Data records: Begin

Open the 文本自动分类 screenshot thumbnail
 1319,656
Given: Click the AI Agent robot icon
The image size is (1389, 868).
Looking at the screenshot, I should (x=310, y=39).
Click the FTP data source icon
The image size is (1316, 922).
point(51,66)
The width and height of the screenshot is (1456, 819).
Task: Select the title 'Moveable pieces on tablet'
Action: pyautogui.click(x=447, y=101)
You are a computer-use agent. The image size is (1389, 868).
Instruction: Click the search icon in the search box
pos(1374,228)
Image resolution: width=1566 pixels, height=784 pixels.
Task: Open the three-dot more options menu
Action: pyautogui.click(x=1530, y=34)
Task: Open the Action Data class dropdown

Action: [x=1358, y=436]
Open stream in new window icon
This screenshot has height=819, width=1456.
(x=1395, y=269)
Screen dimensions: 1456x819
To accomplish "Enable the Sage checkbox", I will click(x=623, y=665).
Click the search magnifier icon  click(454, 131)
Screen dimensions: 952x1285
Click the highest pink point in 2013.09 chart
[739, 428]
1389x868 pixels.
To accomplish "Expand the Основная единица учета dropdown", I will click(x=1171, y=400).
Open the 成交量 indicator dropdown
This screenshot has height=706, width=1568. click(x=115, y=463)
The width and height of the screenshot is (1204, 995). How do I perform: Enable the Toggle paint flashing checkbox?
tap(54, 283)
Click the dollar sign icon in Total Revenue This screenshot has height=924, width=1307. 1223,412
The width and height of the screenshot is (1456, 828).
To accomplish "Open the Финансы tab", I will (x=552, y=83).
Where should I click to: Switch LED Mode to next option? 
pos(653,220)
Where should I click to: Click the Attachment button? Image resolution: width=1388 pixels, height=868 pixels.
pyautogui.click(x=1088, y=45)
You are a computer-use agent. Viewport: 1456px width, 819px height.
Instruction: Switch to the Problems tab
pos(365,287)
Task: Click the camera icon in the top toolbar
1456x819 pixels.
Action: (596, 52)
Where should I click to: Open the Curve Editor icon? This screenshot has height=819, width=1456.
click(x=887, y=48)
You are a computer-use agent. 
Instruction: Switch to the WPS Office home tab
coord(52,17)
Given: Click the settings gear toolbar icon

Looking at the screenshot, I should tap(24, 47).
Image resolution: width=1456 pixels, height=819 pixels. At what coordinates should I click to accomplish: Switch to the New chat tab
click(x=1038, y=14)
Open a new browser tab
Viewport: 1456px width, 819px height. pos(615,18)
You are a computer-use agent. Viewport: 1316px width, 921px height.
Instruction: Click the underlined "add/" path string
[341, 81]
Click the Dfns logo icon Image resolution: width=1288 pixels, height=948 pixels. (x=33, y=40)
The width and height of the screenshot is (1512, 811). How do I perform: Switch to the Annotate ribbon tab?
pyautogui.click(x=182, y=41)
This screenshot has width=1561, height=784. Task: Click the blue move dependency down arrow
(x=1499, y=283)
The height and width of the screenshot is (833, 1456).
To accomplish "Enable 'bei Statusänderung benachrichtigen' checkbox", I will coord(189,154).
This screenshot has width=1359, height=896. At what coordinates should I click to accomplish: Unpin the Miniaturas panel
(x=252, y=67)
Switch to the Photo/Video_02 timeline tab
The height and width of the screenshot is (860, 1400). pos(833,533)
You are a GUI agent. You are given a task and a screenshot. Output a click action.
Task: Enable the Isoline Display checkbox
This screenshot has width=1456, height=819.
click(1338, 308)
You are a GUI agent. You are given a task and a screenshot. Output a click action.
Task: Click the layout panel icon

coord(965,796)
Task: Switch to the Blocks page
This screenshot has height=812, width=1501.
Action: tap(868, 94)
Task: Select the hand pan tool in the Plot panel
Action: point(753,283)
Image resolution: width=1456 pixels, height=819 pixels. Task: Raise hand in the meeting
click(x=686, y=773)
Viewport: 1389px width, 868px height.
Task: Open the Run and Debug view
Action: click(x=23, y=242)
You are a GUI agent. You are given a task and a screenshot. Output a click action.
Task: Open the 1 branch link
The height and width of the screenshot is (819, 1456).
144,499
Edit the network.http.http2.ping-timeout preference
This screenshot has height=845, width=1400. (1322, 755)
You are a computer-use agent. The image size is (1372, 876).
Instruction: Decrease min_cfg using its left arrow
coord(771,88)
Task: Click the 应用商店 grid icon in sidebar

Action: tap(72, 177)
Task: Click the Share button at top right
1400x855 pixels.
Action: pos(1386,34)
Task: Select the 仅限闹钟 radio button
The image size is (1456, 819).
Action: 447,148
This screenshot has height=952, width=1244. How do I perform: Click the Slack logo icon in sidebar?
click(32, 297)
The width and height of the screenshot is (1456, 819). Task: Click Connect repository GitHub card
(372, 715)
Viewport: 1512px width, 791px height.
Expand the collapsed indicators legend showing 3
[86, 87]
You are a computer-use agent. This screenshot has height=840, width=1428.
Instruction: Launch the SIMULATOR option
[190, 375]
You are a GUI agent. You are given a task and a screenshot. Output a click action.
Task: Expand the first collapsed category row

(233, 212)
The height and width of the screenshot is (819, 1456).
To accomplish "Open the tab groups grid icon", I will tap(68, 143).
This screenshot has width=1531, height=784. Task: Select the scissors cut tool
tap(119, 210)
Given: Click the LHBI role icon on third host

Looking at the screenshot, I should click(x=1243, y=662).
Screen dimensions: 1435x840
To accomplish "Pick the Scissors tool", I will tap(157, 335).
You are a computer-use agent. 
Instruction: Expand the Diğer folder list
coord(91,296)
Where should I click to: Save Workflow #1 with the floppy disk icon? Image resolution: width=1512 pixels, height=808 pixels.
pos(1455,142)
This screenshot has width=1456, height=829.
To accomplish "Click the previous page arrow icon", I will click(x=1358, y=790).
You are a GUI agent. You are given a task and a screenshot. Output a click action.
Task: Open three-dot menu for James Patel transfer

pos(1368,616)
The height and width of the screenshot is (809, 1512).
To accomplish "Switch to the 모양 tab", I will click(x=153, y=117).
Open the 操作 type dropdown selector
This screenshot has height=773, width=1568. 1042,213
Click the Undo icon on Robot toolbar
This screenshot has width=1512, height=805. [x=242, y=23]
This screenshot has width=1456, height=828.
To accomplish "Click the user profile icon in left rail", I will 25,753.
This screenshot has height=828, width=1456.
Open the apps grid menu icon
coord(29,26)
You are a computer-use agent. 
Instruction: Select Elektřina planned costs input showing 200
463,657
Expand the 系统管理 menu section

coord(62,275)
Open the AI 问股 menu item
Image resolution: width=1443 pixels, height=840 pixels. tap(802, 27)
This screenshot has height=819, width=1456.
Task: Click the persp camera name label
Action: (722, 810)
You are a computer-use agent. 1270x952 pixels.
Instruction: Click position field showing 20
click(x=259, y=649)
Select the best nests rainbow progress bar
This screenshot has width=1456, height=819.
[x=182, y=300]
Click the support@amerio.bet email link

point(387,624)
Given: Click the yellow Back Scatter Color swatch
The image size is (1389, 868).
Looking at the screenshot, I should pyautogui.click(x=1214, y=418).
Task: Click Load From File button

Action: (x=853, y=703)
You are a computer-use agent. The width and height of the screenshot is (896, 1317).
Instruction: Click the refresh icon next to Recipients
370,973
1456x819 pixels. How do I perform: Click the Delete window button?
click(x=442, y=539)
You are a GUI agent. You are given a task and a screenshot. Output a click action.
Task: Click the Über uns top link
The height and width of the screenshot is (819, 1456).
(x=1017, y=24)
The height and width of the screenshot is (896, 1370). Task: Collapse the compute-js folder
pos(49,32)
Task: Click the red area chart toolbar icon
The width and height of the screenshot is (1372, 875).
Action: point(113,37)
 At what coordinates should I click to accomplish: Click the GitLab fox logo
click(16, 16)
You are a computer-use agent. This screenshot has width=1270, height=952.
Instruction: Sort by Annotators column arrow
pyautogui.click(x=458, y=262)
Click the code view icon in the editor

Data records: End

Task to complete: Check each line above for the string "dimensions" and copy every line that has it.

Exercise response:
Screen dimensions: 1456x819
Screen dimensions: 952x1285
Screen dimensions: 1435x840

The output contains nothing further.